Представьте в виде таблицы Markdown со столбцами «Номер» и «Строка» строки записей между строкой, содержащей «The image size is (979, 531).», и строкой, содержащей «(298, 411).», включительно, пропустив пустые строки. Изображения в ответ не включайте.

- Собранные данные -
• • • • •

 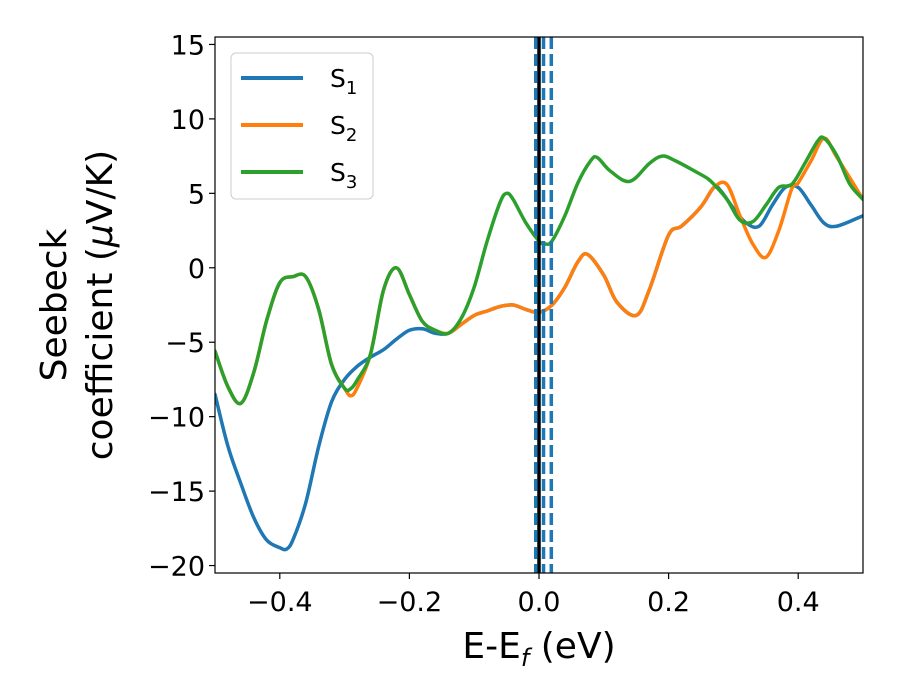 I want to click on y-tick-label: 0, so click(x=196, y=270).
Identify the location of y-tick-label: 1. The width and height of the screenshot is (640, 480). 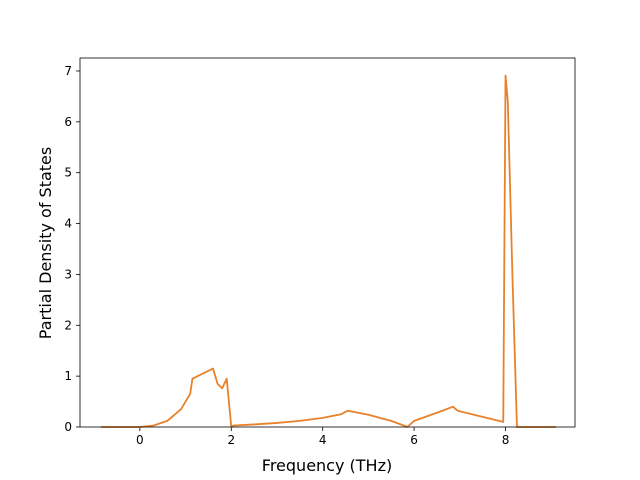
(68, 376).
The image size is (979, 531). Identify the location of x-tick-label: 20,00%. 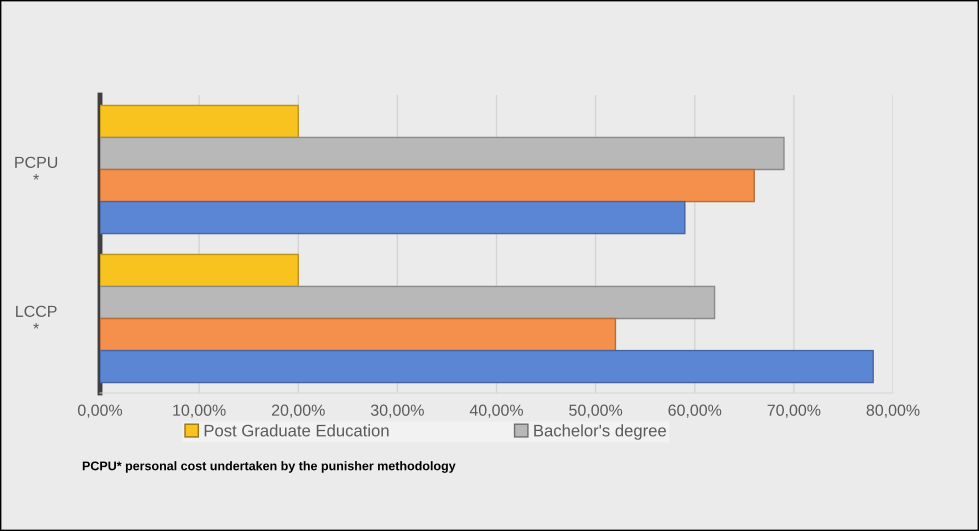
(298, 411).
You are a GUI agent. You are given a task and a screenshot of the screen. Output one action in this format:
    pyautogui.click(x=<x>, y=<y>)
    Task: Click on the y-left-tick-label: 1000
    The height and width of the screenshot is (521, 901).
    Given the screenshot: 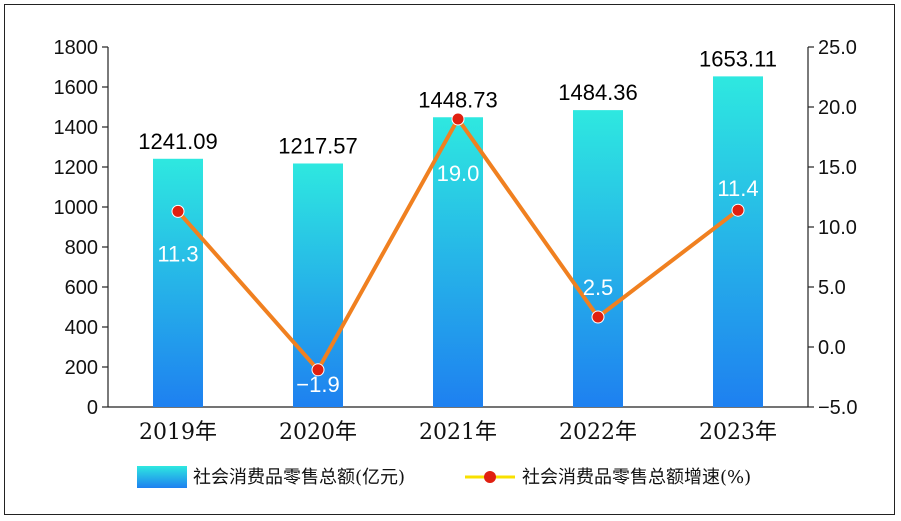 What is the action you would take?
    pyautogui.click(x=76, y=208)
    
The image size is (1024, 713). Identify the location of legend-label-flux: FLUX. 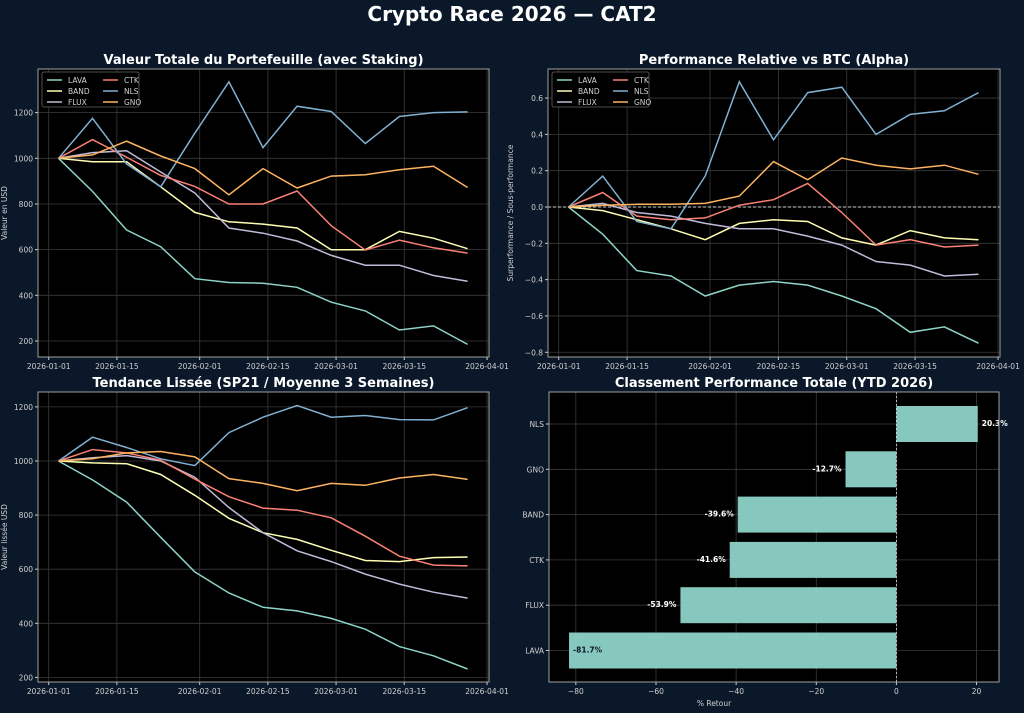
(588, 102).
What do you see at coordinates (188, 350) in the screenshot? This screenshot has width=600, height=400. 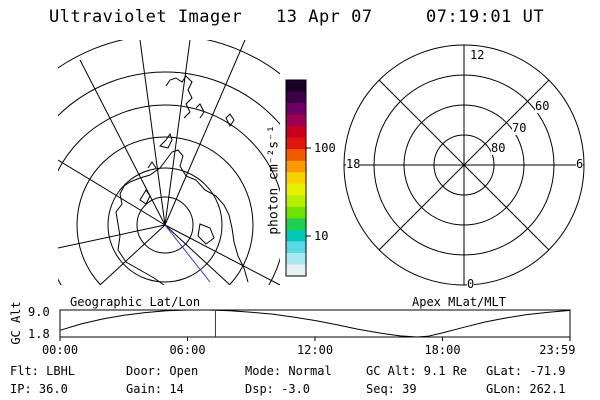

• • • • •

- Ответ к заданию -
| Номер | Строка |
|---|---|
| 1 | The image size is (979, 531). Identify the location of x-tick-label: 20,00%.  |
| 2 | (298, 411). |